Добавить в цитаты Настройки чтения

Страница 8 из 11



И вот я люблю, когда копаются эти книжные червячки. В них я нахожу еще какую-то микроскопическую жизнь.

«Как был издан И.И.Дмитриев». Его «И мои безделки»[46]. Это — я люблю.

Неважно, что он написал в своих «безделках». Но как они были изданы.

Фу, смерть.

«Удовольствуйся этим».

Я умираю.

«Друг мой, не ты умираешь, а мир умирает».

(после кофе, утром)

25. III.1916

Нет команды

(суть России)

Команда какая-то рыхлая, дряхлая.

Во времена Николая она была неумная, но твердая. Однако «неумная» — отразилось слабостью. Кто не умен, в конце концов делается слаб.

С 1855-56 — кризис. Анархия и Гоголь. Вместо осторожности — безумие. В холодной и голодной России «мы зато будем строить фаланстеры». «Община и ypa» — «утрем нос миру».

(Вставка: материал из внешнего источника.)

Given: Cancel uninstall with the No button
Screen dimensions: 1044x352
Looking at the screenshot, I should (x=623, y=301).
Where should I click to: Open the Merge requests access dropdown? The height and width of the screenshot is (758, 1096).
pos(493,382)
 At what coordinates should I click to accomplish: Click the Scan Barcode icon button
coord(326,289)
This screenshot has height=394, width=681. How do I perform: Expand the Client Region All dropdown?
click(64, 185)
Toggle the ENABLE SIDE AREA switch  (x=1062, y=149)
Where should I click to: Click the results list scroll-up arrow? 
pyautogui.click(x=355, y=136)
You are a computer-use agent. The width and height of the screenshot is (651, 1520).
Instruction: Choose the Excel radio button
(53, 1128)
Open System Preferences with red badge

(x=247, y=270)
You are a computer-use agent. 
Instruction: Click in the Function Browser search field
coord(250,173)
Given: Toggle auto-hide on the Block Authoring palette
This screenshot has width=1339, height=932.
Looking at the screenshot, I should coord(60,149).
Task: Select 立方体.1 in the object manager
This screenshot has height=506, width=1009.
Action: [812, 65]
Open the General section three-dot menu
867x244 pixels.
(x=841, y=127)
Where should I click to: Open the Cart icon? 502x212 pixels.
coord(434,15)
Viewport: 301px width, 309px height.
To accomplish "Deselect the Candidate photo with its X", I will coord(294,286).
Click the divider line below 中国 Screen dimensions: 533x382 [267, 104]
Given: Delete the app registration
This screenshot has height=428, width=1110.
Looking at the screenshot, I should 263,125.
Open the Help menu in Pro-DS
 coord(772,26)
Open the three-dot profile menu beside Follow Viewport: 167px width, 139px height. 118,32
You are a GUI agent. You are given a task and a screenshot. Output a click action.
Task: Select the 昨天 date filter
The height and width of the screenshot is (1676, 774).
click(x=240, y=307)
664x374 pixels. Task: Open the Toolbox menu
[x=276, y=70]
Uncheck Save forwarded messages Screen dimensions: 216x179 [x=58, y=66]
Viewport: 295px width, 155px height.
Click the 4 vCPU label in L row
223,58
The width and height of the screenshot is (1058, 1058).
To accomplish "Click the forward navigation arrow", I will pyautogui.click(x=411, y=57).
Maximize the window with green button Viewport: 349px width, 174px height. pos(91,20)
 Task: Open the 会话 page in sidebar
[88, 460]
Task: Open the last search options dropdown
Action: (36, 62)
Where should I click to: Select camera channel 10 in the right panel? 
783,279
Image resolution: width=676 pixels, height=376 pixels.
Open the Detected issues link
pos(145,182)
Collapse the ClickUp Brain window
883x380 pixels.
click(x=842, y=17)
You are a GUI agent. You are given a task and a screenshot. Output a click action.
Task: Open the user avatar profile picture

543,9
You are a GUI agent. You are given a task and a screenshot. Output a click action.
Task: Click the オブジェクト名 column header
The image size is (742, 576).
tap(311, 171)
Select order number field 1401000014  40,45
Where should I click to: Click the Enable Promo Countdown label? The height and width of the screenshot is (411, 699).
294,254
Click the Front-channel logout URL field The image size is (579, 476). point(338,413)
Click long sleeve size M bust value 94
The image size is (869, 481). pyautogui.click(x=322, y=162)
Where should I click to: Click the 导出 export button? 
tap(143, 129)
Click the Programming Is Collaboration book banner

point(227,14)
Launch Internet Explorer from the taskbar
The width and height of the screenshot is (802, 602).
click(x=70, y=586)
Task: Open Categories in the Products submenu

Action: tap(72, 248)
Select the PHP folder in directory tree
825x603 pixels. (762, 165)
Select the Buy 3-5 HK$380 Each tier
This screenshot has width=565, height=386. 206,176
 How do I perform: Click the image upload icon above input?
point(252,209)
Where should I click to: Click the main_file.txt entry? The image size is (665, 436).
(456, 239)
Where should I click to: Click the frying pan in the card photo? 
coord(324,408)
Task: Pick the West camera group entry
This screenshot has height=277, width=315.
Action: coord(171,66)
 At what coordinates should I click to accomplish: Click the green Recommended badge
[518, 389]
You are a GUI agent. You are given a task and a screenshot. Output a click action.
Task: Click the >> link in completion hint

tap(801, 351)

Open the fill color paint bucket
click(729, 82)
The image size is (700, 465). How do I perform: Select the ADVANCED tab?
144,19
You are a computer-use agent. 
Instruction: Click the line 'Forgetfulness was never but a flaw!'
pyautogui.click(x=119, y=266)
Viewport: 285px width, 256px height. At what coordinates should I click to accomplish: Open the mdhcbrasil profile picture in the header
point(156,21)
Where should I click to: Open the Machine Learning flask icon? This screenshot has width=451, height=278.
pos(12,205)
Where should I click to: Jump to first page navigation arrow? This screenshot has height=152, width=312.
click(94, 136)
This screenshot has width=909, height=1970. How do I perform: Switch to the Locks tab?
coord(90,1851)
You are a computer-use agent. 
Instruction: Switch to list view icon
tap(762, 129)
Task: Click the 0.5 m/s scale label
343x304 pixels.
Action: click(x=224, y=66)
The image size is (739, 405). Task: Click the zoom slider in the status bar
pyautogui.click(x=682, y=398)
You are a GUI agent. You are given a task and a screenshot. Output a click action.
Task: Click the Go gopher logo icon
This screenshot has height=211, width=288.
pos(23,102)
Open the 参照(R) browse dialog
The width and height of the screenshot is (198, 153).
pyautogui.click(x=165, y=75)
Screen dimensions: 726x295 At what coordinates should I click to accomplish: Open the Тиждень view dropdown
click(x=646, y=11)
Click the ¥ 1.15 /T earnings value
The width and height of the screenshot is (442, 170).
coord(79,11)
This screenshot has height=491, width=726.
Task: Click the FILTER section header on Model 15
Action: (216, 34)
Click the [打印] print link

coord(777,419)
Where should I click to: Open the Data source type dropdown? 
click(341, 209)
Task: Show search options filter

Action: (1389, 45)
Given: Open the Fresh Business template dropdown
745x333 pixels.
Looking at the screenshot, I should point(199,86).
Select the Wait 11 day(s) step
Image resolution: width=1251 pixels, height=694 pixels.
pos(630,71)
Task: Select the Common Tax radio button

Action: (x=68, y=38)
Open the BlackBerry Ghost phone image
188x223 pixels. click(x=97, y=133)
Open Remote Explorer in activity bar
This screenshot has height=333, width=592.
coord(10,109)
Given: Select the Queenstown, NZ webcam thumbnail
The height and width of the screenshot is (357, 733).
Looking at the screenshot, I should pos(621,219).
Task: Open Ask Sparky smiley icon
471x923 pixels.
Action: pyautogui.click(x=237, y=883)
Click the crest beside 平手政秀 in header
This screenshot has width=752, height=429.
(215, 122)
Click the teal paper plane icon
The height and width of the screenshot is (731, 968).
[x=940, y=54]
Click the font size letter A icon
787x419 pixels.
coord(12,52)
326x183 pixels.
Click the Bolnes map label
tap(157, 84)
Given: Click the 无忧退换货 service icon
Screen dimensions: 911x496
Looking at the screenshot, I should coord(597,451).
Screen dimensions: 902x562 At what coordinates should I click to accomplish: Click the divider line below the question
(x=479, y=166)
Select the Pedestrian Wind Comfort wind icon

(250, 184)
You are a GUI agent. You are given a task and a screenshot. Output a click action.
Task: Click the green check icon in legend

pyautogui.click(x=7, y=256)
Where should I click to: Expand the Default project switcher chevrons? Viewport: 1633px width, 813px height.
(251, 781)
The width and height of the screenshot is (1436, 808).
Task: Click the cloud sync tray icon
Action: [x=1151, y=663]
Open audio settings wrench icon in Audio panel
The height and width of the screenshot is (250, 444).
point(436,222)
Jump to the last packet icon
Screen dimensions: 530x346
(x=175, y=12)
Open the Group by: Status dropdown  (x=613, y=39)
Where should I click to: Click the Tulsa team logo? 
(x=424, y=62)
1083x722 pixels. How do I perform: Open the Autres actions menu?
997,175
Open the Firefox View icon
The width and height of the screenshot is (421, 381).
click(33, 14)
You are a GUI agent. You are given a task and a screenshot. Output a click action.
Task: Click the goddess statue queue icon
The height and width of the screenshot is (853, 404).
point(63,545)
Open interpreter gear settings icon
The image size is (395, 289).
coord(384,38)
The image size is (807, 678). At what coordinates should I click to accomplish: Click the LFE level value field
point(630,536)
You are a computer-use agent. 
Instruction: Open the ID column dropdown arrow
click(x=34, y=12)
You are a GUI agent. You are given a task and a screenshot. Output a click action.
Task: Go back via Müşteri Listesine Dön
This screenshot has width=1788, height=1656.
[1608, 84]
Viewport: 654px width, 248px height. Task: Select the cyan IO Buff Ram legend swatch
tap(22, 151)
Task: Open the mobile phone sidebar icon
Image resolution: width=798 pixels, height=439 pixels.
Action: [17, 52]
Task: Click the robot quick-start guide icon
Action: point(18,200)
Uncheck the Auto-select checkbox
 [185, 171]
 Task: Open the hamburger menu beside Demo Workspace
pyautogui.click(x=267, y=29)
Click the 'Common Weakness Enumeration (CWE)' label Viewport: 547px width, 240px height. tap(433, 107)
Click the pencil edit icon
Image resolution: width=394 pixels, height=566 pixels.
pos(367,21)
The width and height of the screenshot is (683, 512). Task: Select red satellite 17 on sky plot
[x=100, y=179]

Турецкая война 77-го года впервые показала уже воочию для Европы слабость России. Дотоле разбивавшая Турцию, как «драла за уши мальчишку», Россия едва может справиться с Турцией. Турки при трех Плевнах наносят русским поражения, какие во время всей войны русские не могли ни разу и нигде нанести туркам. По существу дела Россия оказалась, конечно, громаднее Турции, но турки — более «мастерами битв», чем русские. Турецкая война была страшным обнаружением государственного ничтожества России.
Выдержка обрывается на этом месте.